Mind the Style: Impact of Communication Style on Human-Chatbot Interaction
Research shows communication style significantly impacts user satisfaction and task completion rates in AI interactions.
A new research paper titled 'Mind the Style: Impact of Communication Style on Human-Chatbot Interaction' reveals that how chatbots communicate significantly affects both user experience and task performance. Published on arXiv by researchers including Erik Derner, Dalibor Kučera, and Nuria Oliver, the study conducted a between-subject experiment with 120 participants interacting with a chatbot called NAVI during a map-based navigation task.
The researchers created two identical versions of NAVI that differed only in communication style: one used friendly, supportive language while the other employed direct, task-focused communication. Results showed the friendly style increased subjective satisfaction across all users and, more notably, significantly improved task completion rates specifically among female participants. The performance improvement for female users was approximately 20% compared to the direct style condition, while no baseline differences between genders were observed in control conditions without the chatbot.
Interestingly, the study found little evidence of users mimicking the chatbot's communication style, suggesting limited linguistic accommodation occurs in these interactions. This challenges assumptions about how humans adapt to AI conversational patterns. The research highlights the importance of developing user- and task-sensitive conversational agents, particularly as AI systems increasingly mediate everyday digital interactions. These findings provide empirical support for communication style personalization as a method to enhance both interaction quality and practical performance outcomes in human-AI collaboration scenarios.

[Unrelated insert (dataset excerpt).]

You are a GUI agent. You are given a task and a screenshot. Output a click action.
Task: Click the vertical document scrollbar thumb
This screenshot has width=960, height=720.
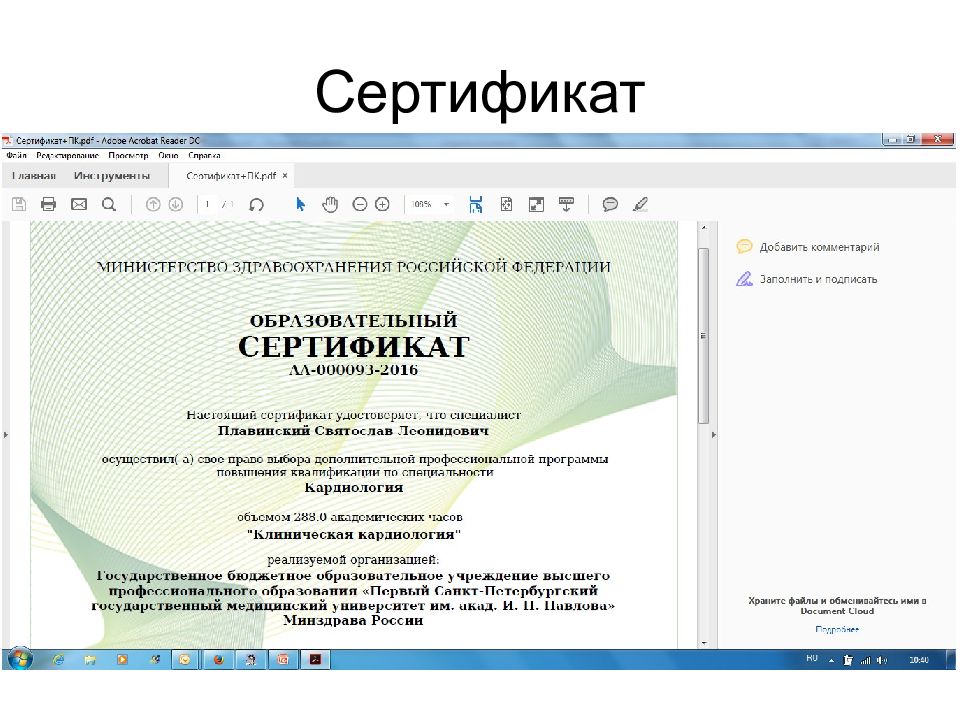click(x=704, y=336)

- Friendly chatbot style improved task completion rates by ~20% for female users specifically
- Study tested two NAVI chatbot versions (friendly vs. direct) with 120 participants in navigation tasks
- Found limited evidence of users mimicking chatbot communication styles, challenging accommodation theories
Why It Matters
Demonstrates that personalized AI communication styles can significantly impact user performance, particularly for different demographic groups.